* TASK TO COMPLETE: Write out every line of the data below as a numbered list, omitting blank lines.

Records
>> Start

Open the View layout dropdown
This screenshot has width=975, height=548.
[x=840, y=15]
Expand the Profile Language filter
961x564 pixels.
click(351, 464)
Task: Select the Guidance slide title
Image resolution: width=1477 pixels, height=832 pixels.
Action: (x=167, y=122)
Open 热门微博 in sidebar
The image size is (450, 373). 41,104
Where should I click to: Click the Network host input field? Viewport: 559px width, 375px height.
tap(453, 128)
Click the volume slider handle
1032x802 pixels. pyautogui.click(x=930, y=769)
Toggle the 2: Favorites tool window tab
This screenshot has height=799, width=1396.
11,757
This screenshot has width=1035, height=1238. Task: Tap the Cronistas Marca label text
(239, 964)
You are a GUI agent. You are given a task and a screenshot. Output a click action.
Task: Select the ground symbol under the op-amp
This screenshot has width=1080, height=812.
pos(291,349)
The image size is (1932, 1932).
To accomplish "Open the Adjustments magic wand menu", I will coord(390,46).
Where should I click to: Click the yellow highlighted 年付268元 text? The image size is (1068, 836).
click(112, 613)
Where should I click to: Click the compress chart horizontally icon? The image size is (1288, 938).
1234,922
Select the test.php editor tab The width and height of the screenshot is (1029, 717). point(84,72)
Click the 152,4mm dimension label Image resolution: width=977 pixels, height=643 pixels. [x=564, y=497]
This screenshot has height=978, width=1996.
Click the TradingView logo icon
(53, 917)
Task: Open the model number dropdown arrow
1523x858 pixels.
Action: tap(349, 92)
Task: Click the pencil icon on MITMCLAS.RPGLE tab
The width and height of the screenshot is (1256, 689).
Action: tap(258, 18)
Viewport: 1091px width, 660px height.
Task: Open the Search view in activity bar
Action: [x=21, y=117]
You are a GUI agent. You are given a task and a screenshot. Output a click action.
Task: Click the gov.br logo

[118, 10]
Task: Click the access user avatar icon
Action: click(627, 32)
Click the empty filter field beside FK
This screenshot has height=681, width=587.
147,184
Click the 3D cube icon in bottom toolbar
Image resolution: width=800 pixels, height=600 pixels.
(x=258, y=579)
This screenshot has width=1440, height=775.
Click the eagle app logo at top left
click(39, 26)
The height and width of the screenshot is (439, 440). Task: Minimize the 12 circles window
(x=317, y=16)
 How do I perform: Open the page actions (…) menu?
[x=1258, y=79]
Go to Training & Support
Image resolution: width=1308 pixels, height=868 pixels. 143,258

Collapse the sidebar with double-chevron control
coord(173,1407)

>> End

* THE SOLUTION:
1. Open the View layout dropdown
2. This screenshot has width=975, height=548.
3. [x=840, y=15]
4. Expand the Profile Language filter
5. 961x564 pixels.
6. click(351, 464)
7. Task: Select the Guidance slide title
8. Image resolution: width=1477 pixels, height=832 pixels.
9. Action: (x=167, y=122)
10. Open 热门微博 in sidebar
11. The image size is (450, 373). 41,104
12. Where should I click to: Click the Network host input field? Viewport: 559px width, 375px height.
13. tap(453, 128)
14. Click the volume slider handle
15. 1032x802 pixels. pyautogui.click(x=930, y=769)
16. Toggle the 2: Favorites tool window tab
17. This screenshot has height=799, width=1396.
18. 11,757
19. This screenshot has width=1035, height=1238. Task: Tap the Cronistas Marca label text
20. (239, 964)
21. You are a GUI agent. You are given a task and a screenshot. Output a click action.
22. Task: Select the ground symbol under the op-amp
23. This screenshot has width=1080, height=812.
24. pos(291,349)
25. The image size is (1932, 1932).
26. To accomplish "Open the Adjustments magic wand menu", I will coord(390,46).
27. Where should I click to: Click the yellow highlighted 年付268元 text? The image size is (1068, 836).
28. click(112, 613)
29. Where should I click to: Click the compress chart horizontally icon? The image size is (1288, 938).
30. 1234,922
31. Select the test.php editor tab The width and height of the screenshot is (1029, 717). point(84,72)
32. Click the 152,4mm dimension label Image resolution: width=977 pixels, height=643 pixels. [x=564, y=497]
33. This screenshot has height=978, width=1996.
34. Click the TradingView logo icon
35. (53, 917)
36. Task: Open the model number dropdown arrow
37. 1523x858 pixels.
38. Action: tap(349, 92)
39. Task: Click the pencil icon on MITMCLAS.RPGLE tab
40. The width and height of the screenshot is (1256, 689).
41. Action: tap(258, 18)
42. Viewport: 1091px width, 660px height.
43. Task: Open the Search view in activity bar
44. Action: [x=21, y=117]
45. You are a GUI agent. You are given a task and a screenshot. Output a click action.
46. Task: Click the gov.br logo
47. [118, 10]
48. Task: Click the access user avatar icon
49. Action: click(627, 32)
50. Click the empty filter field beside FK
51. This screenshot has height=681, width=587.
52. 147,184
53. Click the 3D cube icon in bottom toolbar
54. Image resolution: width=800 pixels, height=600 pixels.
55. (x=258, y=579)
56. This screenshot has width=1440, height=775.
57. Click the eagle app logo at top left
58. click(39, 26)
59. The height and width of the screenshot is (439, 440). Task: Minimize the 12 circles window
60. (x=317, y=16)
61.  How do I perform: Open the page actions (…) menu?
62. [x=1258, y=79]
63. Go to Training & Support
64. Image resolution: width=1308 pixels, height=868 pixels. 143,258
65. Collapse the sidebar with double-chevron control
66. coord(173,1407)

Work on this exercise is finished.